Quais são as vantagens desta cirurgia? E desvantagens?

As vantagens são, quando bem indicadas, ser um procedimento menos invasivo que a cirurgia endoscópica tradicional, com tempo cirúrgico mais rápido, diminuição da chance de sangramentos nasais pós-operatórios, além de praticamente ausência de chance de fibrose cicatricial, principalmente na região do seio frontal. Os pacientes também podem ter alta hospitalar no mesmo dia e raramente utilizam tamponamento nasal.

As desvantagens são mais relacionadas atualmente em nosso país ao custo do procedimento que, no presente momento, é bem mais elevado que a cirurgia endoscópica tradicional. 

 

A cirurgia é indicada a que casos de sinusites?

Há algumas indicações presentes na literatura tais como sinusites crônicas refratárias ao tratamento clínico (com medicações) máximo, ou seja, sinusites crônicas que não melhoram mesmo após uso extensivo de medicações; barotraumas, ou seja traumas relacionados à variações de pressões, pacientes com síndrome do seio silencioso; pacientes pediátricos com sinusite crônica que não melhoram após medicações, adenoidectomia; pacientes imunodeprimidos ou pacientes internados em UTIs que não têm condições de serem submetidos à procedimentos mais extensos. Recentemente realizamos cirurgia da sinuplastia em paciente de 18 anos com paralisia cerebral com sinusite crônica há 5 anos, que não melhorava com medicações. Este jovem talvés não fosse beneficiado com cirurgia tradicional, visto que as limpezas pós-operatórias seriam bastante complicadas devido à condição desta pessoa.

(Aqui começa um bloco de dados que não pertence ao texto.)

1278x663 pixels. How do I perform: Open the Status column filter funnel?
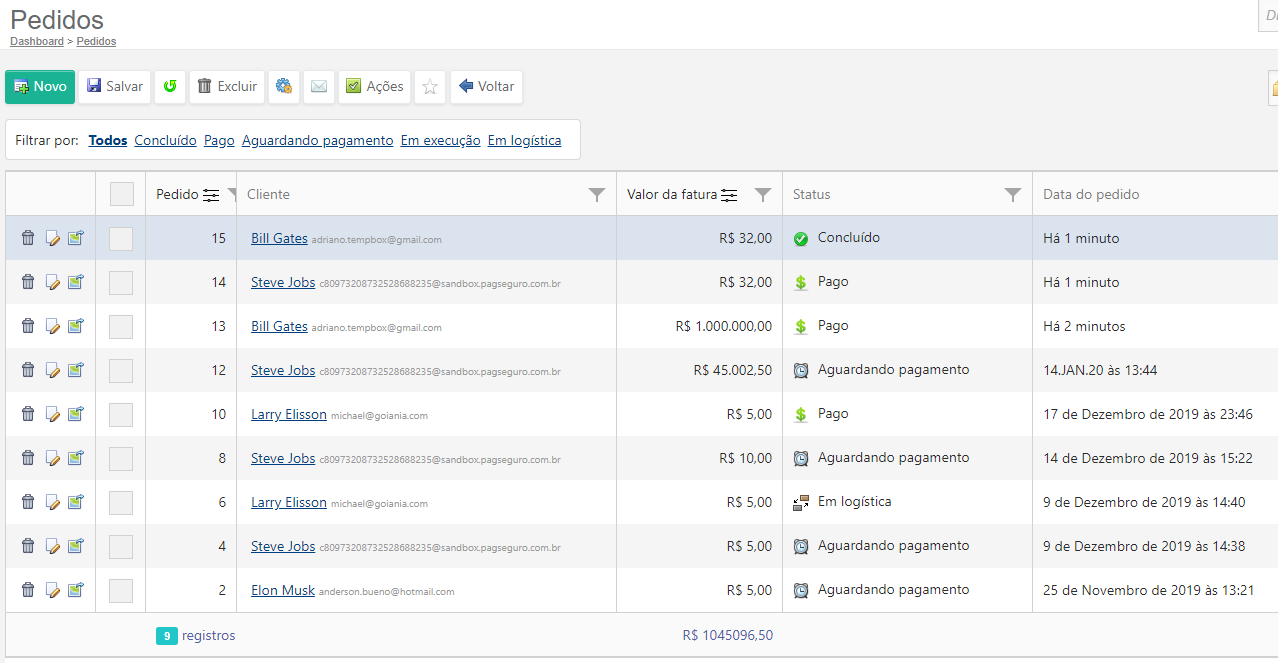click(1013, 195)
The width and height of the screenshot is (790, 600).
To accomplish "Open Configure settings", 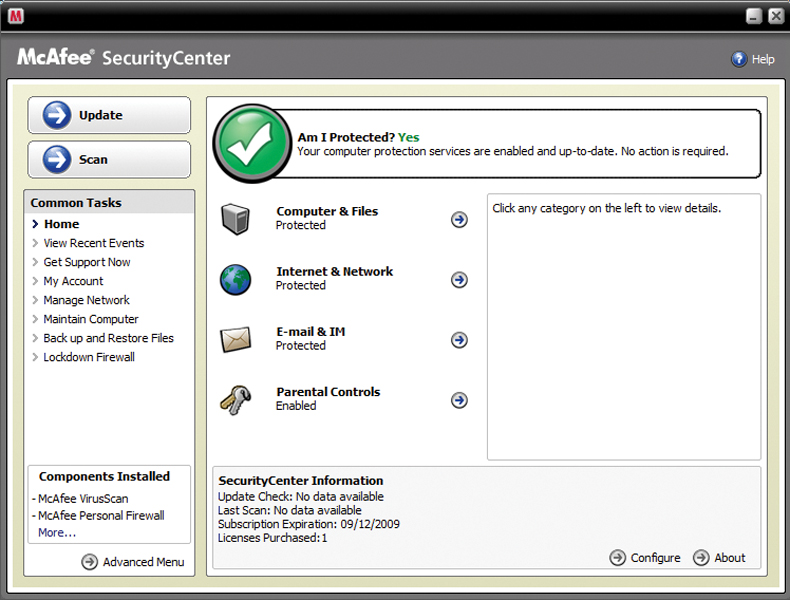I will 645,558.
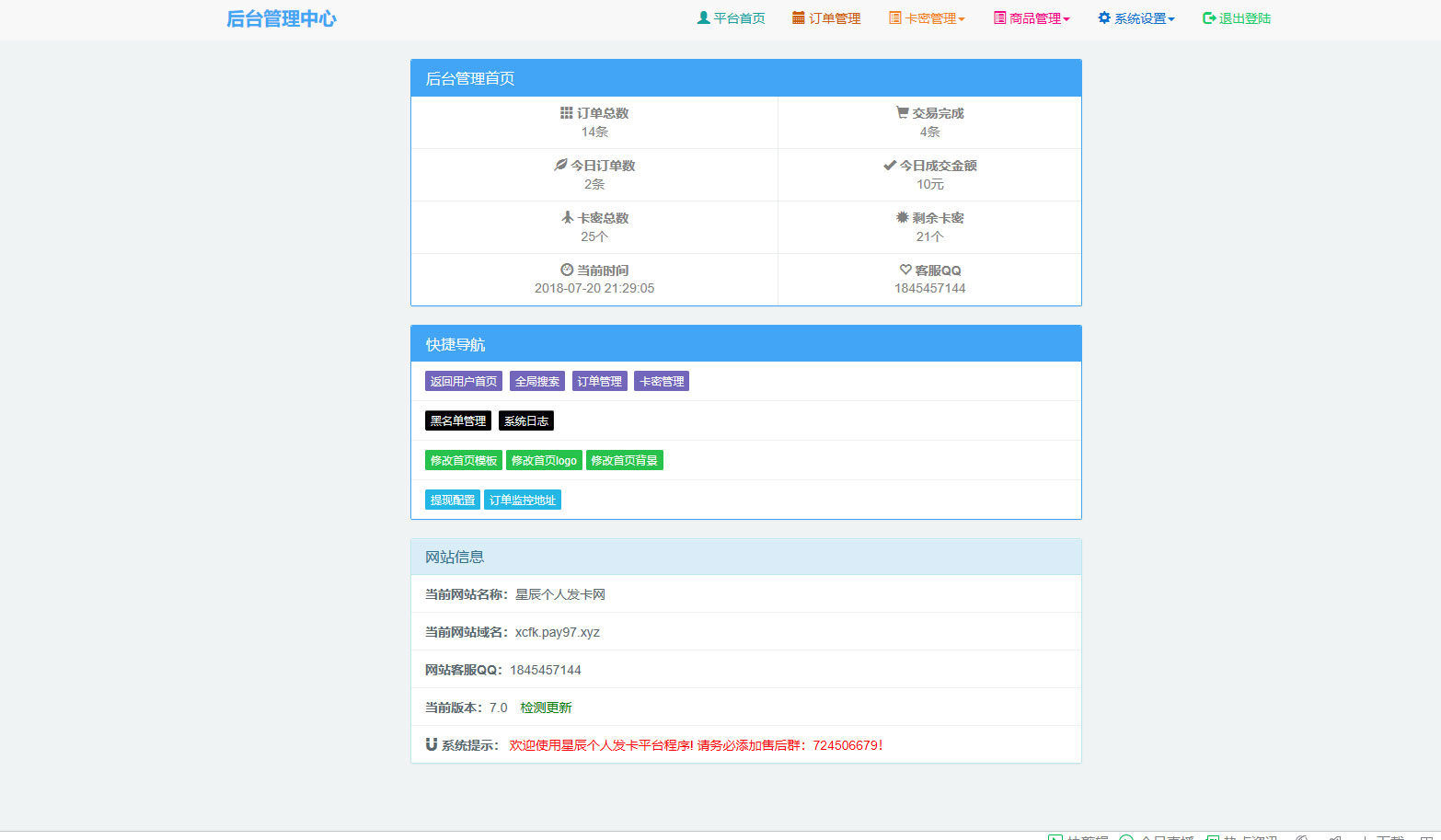Click the grid icon above 订单总数
1441x840 pixels.
(569, 111)
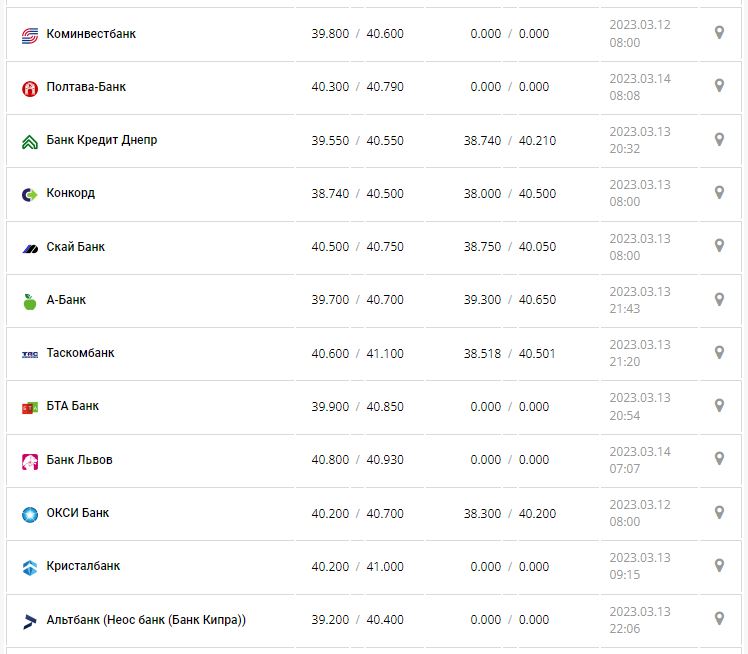Open map pin for Скай Банк

[719, 246]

A sinuplastia também tem contra-indicações, como por exemplo, pacientes com poliposes extensas, com tumores nasais, com neo-formação óssea na região dos óstios, dentre outras.

 

A cirurgia elimina para sempre a sinusite?

A sinusite é uma doença multi-fatorial que pode ter cunho anatômico, ou seja, ser causada por obstruções mecânicas dos óstios dos seios paranasais, mas também, em grande parte dos casos, fundo alérgico. A cirurgia, quer seja tradicional, MIST ou sinuplastia não apresenta a cura da sinusite, mas sim uma tentativa de diminuição das crises e consequente melhora da qualidade de vida dos pacientes.Nos trabalhos presentes até o momento, a qualidade de vida dos pacientes tanto submetidos aos procedimentos tradicionais, quanto à sinuplastia foi melhorada.

 

Existem tratamentos alternativos para quem não quer fazer a cirurgia?

Sim. Há vários tratamentos imuno-alérgicos, com vacinas contra alergias, homeopatia e outros. Infelizmente não há milagre, remédio ou cirurgia mágica. Os pacientes e os médicos devem desenvolver relação de confiança para tratamento adequado e indicações cirúrgicas precisas para que o principal beneficiado seja o paciente.